Leo en Wikipedia que a esta ciudad la
llamaban los marinos españoles y franceses Faifo, y
explican allí el origen de esta palabra. Pero la verdad es que dice muy poco más de esta preciosa ciudadela.
Hoi An
merece pasearla con calma y así fue. Eso sí, hay que tener cuidado con el suelo, porque las raíces
de los árboles levantan el asfalto y lo convierten en un molde perfecto de
si mismas, con el riesgo de tropezar gracias a la escasa iluminación.
Pudimos visitar el museo de la ciudad, la casa de asambleas cantonesa (que
parece un pastelito, qué cosas tan kitsch les gustan) y conocimos también
una de las casas típicas de los mercaderes, toda ella de madera y verdaderamente
hermosísima. Pero lo que más
afama a Hoi An es su famosísimo y singular puente cubierto
japonés, con sus perros y sus monos guardianes a cada extremo. Lo
visitamos dos veces pero una de ellas fue de día y estaba
abarrotado de gente; sin embargo la noche nos dejó disfrutarlo casi a solas.
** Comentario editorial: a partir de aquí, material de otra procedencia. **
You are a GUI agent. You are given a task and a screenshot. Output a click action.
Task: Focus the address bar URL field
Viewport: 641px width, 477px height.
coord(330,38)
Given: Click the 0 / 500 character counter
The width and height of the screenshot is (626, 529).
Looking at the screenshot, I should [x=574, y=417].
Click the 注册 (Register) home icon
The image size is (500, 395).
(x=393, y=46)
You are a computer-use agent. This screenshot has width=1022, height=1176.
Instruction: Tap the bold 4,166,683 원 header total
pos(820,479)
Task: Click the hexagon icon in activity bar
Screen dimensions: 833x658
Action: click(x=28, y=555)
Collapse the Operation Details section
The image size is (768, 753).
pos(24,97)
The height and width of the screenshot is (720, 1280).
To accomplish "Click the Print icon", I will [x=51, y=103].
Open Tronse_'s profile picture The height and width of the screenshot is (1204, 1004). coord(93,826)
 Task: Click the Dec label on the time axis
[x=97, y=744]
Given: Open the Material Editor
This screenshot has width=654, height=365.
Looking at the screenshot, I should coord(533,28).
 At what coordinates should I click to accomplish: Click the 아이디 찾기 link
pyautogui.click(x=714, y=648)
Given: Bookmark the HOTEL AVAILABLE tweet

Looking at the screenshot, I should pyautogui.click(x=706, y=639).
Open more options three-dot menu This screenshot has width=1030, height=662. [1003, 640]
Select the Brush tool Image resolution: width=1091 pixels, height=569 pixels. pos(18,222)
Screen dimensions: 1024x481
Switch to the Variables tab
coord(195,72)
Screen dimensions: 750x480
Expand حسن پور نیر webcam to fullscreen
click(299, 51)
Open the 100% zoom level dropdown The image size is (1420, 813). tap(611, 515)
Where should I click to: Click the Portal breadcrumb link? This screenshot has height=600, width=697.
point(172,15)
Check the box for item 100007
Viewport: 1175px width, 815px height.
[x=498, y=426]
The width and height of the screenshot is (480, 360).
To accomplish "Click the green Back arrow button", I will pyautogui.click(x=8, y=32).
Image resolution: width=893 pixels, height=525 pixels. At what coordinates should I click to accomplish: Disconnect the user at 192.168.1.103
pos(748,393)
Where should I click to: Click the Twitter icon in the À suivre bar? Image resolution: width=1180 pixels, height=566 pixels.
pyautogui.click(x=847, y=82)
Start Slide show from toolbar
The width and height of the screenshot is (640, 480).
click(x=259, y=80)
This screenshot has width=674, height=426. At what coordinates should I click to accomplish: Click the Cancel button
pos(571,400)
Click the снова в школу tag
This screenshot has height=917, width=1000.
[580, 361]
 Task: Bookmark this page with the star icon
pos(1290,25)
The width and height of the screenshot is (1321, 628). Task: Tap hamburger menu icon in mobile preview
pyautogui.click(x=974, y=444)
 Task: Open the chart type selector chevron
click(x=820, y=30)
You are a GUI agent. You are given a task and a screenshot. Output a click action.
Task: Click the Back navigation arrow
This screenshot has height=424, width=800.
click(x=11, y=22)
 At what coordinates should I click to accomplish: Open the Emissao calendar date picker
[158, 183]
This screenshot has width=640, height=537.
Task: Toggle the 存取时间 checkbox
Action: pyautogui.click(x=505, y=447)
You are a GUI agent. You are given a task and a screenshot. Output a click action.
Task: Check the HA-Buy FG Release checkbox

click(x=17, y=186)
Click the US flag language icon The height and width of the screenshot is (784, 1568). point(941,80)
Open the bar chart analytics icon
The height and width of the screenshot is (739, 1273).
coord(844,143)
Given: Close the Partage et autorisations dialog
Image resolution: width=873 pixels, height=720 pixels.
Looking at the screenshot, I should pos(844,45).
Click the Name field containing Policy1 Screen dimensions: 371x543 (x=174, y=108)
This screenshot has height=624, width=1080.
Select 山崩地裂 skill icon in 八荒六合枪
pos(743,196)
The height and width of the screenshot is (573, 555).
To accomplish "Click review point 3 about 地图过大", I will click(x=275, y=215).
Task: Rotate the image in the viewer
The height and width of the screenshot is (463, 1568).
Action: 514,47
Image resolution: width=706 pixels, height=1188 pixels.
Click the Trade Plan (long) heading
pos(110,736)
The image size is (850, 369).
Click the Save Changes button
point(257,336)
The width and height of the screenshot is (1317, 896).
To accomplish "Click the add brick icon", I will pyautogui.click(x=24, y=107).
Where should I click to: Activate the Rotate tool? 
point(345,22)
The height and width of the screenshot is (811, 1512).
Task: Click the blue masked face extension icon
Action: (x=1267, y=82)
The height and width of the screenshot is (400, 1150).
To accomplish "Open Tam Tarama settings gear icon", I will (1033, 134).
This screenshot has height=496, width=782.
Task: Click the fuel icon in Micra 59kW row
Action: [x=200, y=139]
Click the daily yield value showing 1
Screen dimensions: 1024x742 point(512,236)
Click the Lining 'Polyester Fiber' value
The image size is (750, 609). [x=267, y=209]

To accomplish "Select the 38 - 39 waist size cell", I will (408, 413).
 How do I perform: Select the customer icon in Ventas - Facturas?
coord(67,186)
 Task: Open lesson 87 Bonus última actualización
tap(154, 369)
Hubo también la consabida visita a una sedería –gusanos, hojas de morera, capullos, entramados para los hervidos,
telares, gente inclinada sobre ellos…
y, ¡oh sorpresa!, una tienda para guiris. Yo
esperé fuera, lo que me
permitió ver una gran (¡gran!) rata que salía del interior y unas cuantas
cucarachas igualmente enormes y doradas. Me encanta, soy un guarro. En estos
sitios es mejor no fijarse mucho si eres aprensivo. A cambio, contemplé a un elegante perro con kimono.
Cerca del puente japonés
hay otro puente mayor que, por la noche, puede verse iluminado con muchísimos
faroles en sus barandas, y también
con cientos de farolillos de papel flotando en el agua. Allí había vendedoras que te los ofrecían por la módica
cantidad de 20.000 dongs cada uno, el equivalente a un dólar.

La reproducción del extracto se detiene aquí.